POR SANTOS SALVADOR CUEVAS
Para Ecos del Sur
30 años de Trujillo y 12 de Joaquín Balaguer, constituyeron una realidad fatal que vimos reelegirse proceso tras proceso “electoral”, imponiendo a su paso una estela interminable de jóvenes asesinados, de libertades restringidas, de selectas familias millonarias a costa del erario pública.
La reelección nos dejó en esos 42 años de Trujillo y Balaguer, gobernantes que usaron la persecución, el crimen y terror sobre todo el cuerpo social, para imponer sus voluntades y apetencias.

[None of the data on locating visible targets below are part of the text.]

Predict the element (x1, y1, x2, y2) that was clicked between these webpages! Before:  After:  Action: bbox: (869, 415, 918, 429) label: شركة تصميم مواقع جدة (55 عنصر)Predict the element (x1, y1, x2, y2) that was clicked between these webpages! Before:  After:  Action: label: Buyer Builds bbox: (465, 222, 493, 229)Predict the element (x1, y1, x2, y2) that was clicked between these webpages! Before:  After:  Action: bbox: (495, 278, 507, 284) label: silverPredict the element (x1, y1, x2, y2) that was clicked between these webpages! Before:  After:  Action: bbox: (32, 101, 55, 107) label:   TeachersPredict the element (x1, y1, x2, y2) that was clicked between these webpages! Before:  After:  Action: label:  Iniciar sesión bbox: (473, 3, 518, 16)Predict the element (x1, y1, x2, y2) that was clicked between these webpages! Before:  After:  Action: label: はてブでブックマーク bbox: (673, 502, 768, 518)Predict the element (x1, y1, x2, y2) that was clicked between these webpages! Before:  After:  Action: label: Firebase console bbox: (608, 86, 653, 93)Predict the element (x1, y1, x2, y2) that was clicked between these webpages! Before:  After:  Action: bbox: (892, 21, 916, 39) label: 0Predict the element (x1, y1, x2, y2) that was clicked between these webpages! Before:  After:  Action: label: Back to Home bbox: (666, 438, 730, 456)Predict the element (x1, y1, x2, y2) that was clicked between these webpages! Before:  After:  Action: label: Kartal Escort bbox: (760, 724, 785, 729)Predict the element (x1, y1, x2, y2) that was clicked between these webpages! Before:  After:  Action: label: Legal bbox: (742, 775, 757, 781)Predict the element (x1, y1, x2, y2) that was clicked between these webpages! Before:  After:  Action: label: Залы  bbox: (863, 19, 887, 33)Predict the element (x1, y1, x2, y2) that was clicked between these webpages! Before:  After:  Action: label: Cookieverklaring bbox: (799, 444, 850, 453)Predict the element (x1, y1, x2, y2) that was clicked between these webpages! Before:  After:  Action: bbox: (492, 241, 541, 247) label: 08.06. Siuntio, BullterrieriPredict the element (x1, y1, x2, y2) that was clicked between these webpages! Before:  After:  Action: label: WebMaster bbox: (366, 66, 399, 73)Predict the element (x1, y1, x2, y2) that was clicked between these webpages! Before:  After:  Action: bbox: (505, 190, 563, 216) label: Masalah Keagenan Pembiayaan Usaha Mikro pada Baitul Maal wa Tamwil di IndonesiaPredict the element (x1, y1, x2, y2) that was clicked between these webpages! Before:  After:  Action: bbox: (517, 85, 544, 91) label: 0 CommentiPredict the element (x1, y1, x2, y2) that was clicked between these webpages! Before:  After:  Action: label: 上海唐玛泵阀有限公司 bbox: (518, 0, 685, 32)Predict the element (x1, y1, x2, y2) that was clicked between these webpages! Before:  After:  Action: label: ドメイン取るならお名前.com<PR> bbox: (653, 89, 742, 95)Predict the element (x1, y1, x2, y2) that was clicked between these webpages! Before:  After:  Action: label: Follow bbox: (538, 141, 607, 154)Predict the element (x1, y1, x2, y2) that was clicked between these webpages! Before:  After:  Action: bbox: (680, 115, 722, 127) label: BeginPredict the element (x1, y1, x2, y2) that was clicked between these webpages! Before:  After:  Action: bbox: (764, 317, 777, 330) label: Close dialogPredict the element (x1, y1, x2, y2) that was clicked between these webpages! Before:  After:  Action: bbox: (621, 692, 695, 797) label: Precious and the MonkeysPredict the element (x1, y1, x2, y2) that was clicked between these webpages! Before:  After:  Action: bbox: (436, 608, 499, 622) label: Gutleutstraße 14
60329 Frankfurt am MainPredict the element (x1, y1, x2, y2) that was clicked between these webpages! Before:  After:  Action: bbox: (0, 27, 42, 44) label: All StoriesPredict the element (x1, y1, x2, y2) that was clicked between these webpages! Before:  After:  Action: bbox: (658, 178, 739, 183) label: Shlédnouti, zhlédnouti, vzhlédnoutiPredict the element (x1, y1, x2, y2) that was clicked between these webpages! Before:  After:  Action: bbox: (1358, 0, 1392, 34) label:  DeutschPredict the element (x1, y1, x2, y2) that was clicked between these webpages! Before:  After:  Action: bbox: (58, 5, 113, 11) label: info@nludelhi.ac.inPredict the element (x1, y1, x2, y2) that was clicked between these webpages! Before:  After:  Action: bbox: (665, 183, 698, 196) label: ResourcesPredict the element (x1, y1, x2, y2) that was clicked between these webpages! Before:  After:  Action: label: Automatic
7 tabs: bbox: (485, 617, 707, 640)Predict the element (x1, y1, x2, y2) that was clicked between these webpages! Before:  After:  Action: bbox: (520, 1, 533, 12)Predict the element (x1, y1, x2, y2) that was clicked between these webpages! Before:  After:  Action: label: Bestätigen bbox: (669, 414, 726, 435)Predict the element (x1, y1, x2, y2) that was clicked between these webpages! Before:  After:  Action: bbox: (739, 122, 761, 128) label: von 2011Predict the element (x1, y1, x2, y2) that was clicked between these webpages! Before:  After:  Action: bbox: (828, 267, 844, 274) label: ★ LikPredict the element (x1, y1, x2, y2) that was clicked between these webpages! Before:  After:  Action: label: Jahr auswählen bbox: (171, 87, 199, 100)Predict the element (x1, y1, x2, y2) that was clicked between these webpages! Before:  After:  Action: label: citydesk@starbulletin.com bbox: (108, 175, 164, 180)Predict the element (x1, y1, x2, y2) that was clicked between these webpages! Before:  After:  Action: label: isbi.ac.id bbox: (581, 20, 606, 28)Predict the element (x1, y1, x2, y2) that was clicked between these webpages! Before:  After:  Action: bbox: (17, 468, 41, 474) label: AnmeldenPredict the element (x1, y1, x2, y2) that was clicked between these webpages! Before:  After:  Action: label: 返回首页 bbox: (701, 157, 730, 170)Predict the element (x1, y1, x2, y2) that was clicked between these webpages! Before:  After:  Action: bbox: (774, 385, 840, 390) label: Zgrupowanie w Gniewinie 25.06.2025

Para la ocasión, el derecho a discernir no existió, ningún medio radial ni escrito se atrevió jamás a poner los puntos sobre las íes, so pena de pagar con sangre el desafía.
Lo mismo en periodistas y dueños de medios, para uno y para el otro, la libertad de expresión estaba subordinada al mandato del gobernante; desafiar la señal que venía de arriba costó la vida a periodista como Goyito y Orlando, asesinados sin piedad por las fuerzas intolerante que mal gobernaron nuestra nación.
Hablar de reelección en los 12 años, fue sinónimo de ver continuar las cárceles llenas de presos políticos, persecución, apresamiento y muertes en universidades y escuelas; la reelección presidencial constituyó uno de los tragos más amargos que el pueblo tuvo que soportar y enfrentar con la más firme de la resistencia.
Desde entonces hasta acá, ya ha pasado mucha agua bajo el puente, la libertad de prensa se ha granjeado un espacio infinito sobre todo el “4to Poder”, a tal punto que hasta insulto reciben los gobernantes sin que sean reprimidos por ello, con la rara excepción de Hipólito Mejía que, en una de sus ocurrencias autorizó “sacar con grilletes” a un periodista en un programa radial.
Ya la reelección no viene amparada de cadenas de muertes, hace rato las fuerzas políticas de la nación se ponen de acuerdo para consensual una Junta Central Electoral que garantice la diafanidad en el proceso.
Ya la reelección no viene amparada de cadenas de muertes, hace rato las fuerzas políticas de la nación se ponen de acuerdo para consensual una Junta Central Electoral que garantice la diafanidad en el proceso.
Entonces, pretender satanizar la reelección que ahora decide el soberano en Asamblea Revisora, es como si tuviéramos retrotrayendo hasta nuestros días aquellos 42 años siniestros de cuando Trujillo y Balaguer lo decidían todo.
Estamos ante montaje barato y politiquero, que se hace más intrascendente si la fuente de donde proviene la campaña de descrito es precisamente de quienes en el 2002 se impusieron en el Congreso Nacional para garantizar la reelección al Ingeniero Hipólito Mejía.
En un campo y otro se impone la doble moral de quienes cantaletean, para los unos la reelección sólo es buena si se trata de beneficiarlos a ellos, y para los otros sólo es buena si se trata de promover otros modelos, como el cubano o el modelo venezolano, de los que, dicho sea de paso, nos sentimos identificados. Es decir, para que beneficie al sector de su simpatía la reelección es buena, pero si se trata del bando contrario, entonces, es fatal la reelección presidencial.
Lo prudente sería superar la mezquindad y ambiciones desmedidas que nos corroen el escenario y atreverse a hacer propuestas para que todos juntos, colocando los intereses de la nación como divisa y bandera, articular un Gobierno de Unidad Nacional, en donde participen todas las fuerzas políticas de la nación.
En ese Gobierno de Unidad Nacional, caben todas las fuerzas, de derecha y de izquierda, incluidos el PRD, PRM, PRSC, FNP, Frente Amplia, El MIU, alianza País, etc. etc.
Porqué no hacemos el intento y así ganamos todos.